Betty had a visit in Tule Lake from her teacher, her second-grade teacher in Odell, it was Ms. Heaton, and I've written a story about that (experience). And Ms. Heaton obviously was a very extraordinary person that she would think to step into a prison camp, right, to visit her former student. And there were two of them, Johnny Tamino and Betty Morita, and she wanted to see how they were doing. And (Ms. Heaton) was going to visit her friend that lived close by, so she decided to stop by at the camp. We don't know how she got into the camp, but obviously if she were white and she knew she had an acquaintance with these people, she had a connection, she would be allowed in, and she was.

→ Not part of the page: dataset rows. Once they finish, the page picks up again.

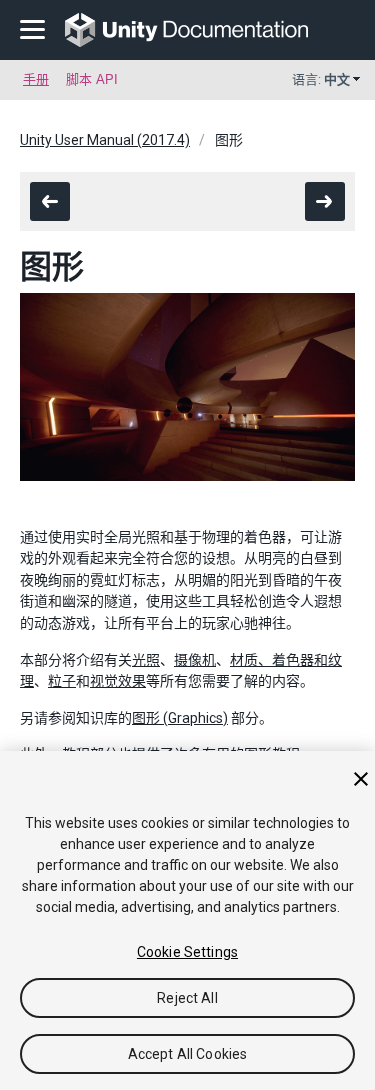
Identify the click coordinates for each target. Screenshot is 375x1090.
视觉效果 (118, 681)
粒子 (62, 681)
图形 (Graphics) (180, 718)
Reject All (187, 998)
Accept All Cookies (188, 1054)
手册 (36, 79)
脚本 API (92, 79)
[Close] (361, 779)
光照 (146, 660)
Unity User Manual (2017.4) (105, 140)
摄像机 (195, 660)
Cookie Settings (187, 952)
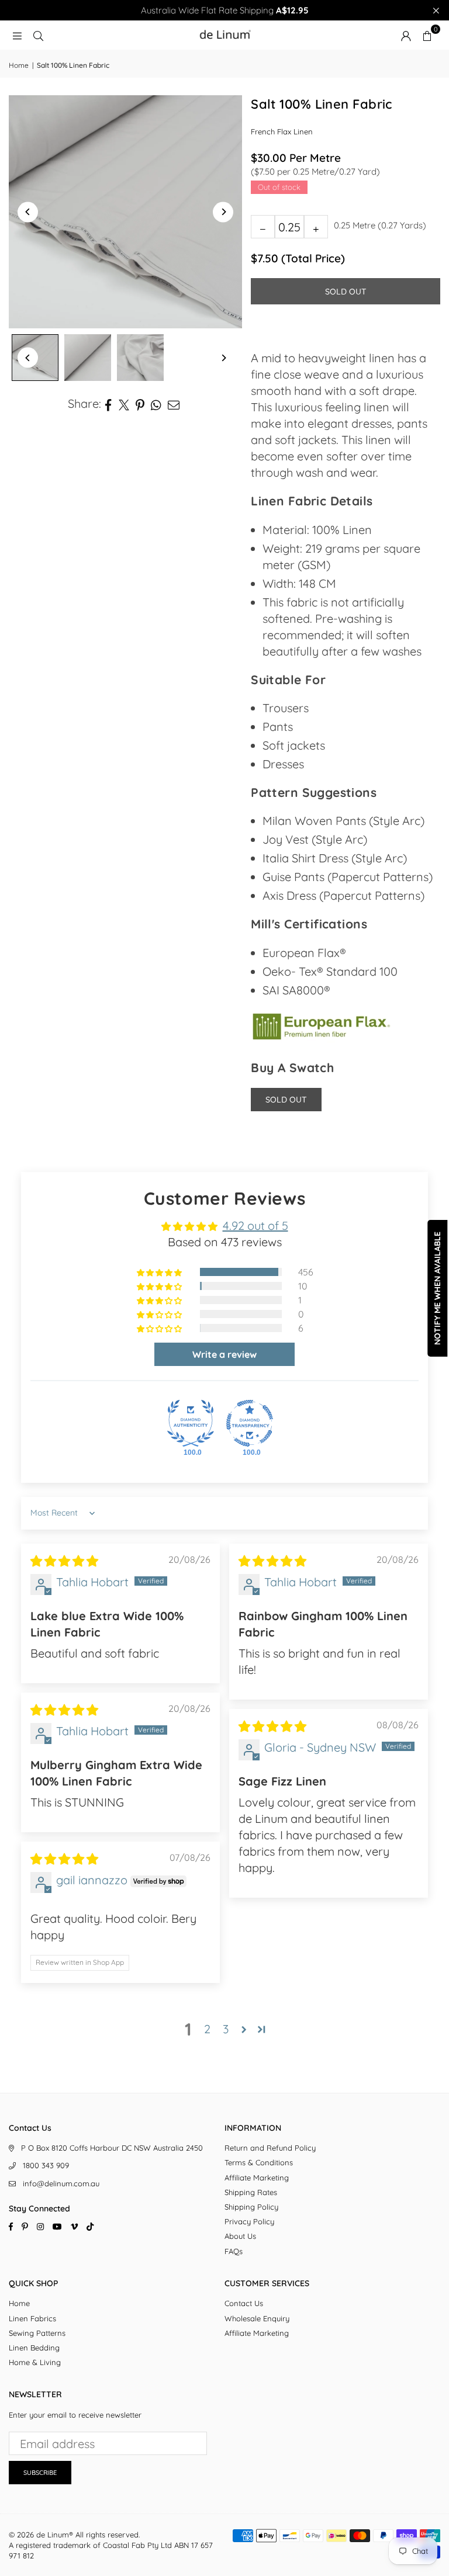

And Betty remembers receiving her at the front door of their barrack, and I said to Betty, "How did you feel?" And (she) said, "I felt ashamed." And so this is what I told the students at Chattaroy, that you internalize the shame because you have no political power to express it, your outrage, so you internalize it. And it's something that I feel very sad about, and I wish I had been there, but of course I wasn't, and so it sort of brings out this need for me to want to rescue people that are in bad situations.